The above findings established Wapl as a key contributor to DNA-releasing activity. In budding
yeast, Wapl (Wpl1) determines the turnover of cohesin on the yeast point kinetochores, the latter
being the major cohesin-loading site on every chromosome [58]. Loss of Wapl reduces the
turnover of cohesin on chromatin [67,73,74] and affects chromosome compaction [75,76]. Two
structures of Wapl derived from yeast Ashbya gossypii (AgWapl) and human (HsWapl) were
recently solved [69,77] (Figure 4A, HsWapl) and both revealed the globular and C-terminal half of
the protein [69,77]. In both structures, Wapl contains eight [39_TD$IF]Huntingtin, Elongation Factor 3,
PR65/A, TOR (HEAT) repeats forming two distinct domains. An additional crystal structure of
AgWapl contained a short Smc3-derived peptide that was suggested to correspond to an
interaction region [77]. However, the observed binding region on HsWapl was not found to be
necessary for any interaction with cohesin [69] and structural alignment with the recently
obtained Smc3-Scc1 structure [38] suggests steric hindrance, incompatible with the hypothesis
that Smc3 interacts with Wapl at this site[40_TD$IF].

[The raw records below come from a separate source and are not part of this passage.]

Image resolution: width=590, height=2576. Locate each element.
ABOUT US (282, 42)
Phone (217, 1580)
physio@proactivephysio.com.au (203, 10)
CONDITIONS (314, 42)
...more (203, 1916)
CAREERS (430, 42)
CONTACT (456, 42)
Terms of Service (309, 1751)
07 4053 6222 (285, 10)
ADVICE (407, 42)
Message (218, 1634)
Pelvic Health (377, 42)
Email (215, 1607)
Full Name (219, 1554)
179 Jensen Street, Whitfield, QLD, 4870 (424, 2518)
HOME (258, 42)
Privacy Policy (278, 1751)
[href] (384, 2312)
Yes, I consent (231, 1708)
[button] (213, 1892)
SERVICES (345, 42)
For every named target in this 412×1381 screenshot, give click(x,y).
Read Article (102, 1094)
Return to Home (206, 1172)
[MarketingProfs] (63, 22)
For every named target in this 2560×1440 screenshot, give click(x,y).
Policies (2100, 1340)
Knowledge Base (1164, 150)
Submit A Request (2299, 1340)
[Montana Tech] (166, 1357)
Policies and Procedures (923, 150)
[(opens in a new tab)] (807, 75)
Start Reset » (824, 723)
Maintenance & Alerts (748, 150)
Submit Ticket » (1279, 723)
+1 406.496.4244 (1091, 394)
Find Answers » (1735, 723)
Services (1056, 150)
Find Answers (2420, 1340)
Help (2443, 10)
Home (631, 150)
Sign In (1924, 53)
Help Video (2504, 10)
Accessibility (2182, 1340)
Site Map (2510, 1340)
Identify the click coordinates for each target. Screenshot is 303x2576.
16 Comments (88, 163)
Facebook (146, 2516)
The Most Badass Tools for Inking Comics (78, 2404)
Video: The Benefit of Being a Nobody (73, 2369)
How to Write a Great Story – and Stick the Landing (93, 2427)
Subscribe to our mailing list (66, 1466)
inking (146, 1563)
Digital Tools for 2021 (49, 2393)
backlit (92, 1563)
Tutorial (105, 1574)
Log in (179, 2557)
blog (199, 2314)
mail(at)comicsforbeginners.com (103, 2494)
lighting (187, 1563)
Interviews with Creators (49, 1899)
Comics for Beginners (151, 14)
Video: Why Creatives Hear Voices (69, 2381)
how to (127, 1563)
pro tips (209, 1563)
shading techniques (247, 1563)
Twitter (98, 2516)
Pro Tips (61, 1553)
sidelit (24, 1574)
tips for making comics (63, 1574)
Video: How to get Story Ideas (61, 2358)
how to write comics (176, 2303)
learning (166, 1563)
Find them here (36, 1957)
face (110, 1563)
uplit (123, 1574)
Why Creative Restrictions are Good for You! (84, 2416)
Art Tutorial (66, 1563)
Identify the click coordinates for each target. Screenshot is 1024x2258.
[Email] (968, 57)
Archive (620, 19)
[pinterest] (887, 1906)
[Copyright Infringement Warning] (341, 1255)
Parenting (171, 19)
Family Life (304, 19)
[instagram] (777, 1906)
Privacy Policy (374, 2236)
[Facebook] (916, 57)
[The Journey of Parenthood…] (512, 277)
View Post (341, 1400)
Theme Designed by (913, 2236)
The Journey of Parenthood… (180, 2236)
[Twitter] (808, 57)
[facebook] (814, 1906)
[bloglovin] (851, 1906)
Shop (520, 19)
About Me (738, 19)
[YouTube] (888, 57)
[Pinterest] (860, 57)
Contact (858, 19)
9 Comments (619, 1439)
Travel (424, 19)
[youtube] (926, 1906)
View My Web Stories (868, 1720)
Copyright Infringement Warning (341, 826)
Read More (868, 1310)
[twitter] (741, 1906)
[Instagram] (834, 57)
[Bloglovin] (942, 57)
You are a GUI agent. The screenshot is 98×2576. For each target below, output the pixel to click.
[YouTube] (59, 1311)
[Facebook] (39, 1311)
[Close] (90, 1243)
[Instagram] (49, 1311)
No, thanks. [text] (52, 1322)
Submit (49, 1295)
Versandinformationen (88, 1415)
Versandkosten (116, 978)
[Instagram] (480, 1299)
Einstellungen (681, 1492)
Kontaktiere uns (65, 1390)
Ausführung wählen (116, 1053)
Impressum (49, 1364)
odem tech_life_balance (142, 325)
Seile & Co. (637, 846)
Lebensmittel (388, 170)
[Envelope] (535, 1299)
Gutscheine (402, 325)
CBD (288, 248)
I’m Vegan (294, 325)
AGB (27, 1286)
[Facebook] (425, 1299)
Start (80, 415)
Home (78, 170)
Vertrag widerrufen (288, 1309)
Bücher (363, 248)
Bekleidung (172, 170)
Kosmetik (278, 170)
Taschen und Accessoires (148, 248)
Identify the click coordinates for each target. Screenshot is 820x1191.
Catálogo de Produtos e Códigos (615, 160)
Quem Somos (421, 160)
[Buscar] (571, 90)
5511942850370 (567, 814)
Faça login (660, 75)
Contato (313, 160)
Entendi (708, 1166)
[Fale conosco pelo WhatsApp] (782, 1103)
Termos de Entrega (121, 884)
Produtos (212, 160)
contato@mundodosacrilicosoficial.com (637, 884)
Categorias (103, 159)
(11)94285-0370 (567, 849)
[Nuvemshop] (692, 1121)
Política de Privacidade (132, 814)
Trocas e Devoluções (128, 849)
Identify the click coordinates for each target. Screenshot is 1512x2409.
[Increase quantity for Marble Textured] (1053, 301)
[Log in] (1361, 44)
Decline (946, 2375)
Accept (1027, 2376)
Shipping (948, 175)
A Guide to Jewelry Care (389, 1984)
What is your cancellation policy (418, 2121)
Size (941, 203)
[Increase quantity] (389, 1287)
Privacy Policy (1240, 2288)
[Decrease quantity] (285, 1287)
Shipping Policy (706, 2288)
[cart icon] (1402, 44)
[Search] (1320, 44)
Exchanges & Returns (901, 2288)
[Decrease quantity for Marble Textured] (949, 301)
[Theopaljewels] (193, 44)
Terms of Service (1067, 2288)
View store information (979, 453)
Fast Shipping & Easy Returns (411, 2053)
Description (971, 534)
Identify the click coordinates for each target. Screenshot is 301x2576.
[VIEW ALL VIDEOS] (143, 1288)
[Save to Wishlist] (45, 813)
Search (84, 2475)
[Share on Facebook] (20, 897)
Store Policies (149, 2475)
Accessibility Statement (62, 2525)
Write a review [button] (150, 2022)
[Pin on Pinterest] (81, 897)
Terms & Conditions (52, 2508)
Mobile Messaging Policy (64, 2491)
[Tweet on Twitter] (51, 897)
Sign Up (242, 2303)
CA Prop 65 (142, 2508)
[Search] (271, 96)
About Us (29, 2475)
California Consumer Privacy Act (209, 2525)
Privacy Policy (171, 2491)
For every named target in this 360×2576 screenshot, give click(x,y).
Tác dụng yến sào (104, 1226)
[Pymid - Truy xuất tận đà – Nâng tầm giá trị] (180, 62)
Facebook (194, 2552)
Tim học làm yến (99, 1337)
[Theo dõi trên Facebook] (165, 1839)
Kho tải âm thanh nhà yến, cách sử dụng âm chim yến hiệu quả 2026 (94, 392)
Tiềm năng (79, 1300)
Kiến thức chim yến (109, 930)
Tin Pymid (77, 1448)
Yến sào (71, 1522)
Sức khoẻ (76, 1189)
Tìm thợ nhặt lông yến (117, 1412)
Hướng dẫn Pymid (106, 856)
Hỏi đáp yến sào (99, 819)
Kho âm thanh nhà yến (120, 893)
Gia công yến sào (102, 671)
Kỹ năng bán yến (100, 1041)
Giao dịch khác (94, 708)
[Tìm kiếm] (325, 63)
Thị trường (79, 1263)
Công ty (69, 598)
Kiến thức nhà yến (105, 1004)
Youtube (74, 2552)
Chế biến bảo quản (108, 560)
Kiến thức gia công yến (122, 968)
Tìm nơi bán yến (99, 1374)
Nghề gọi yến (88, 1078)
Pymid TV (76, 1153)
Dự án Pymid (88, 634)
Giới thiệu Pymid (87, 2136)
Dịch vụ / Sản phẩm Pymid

Despite being crystallised with no interacting proteins, functional analysis assisted by the HsWapl
structure revealed important regions for the function of Wapl [69]. The N-terminal half of Wapl
(1–600; not present in the crystal structures and probably not folded) mediated the interaction
with both Scc3 (region 500–580) and Pds5 (residues 1–450), whereas a region in the crystallised
C-terminal part interacted with the trimeric Smc/Scc1 ring (region 647–684). Importantly, neither
the N- or C-terminal half of Wapl was as efficient in binding cohesin as the full-length protein.
Scc3/SA2: A Large HEAT Repeat Protein Involved in the Prophase-Releasing Pathway
The most dramatic manifestation of the release of cohesin from DNA is the prophase/prometaphase pathway found in vertebrates [66]. At the onset of mitosis, most of the cohesin loaded
on chromosome arms is removed by a wave of releasing activity that strips cohesin off the
chromatin. Even so, a significant pool of cohesin at centromeres (and at their close proximity)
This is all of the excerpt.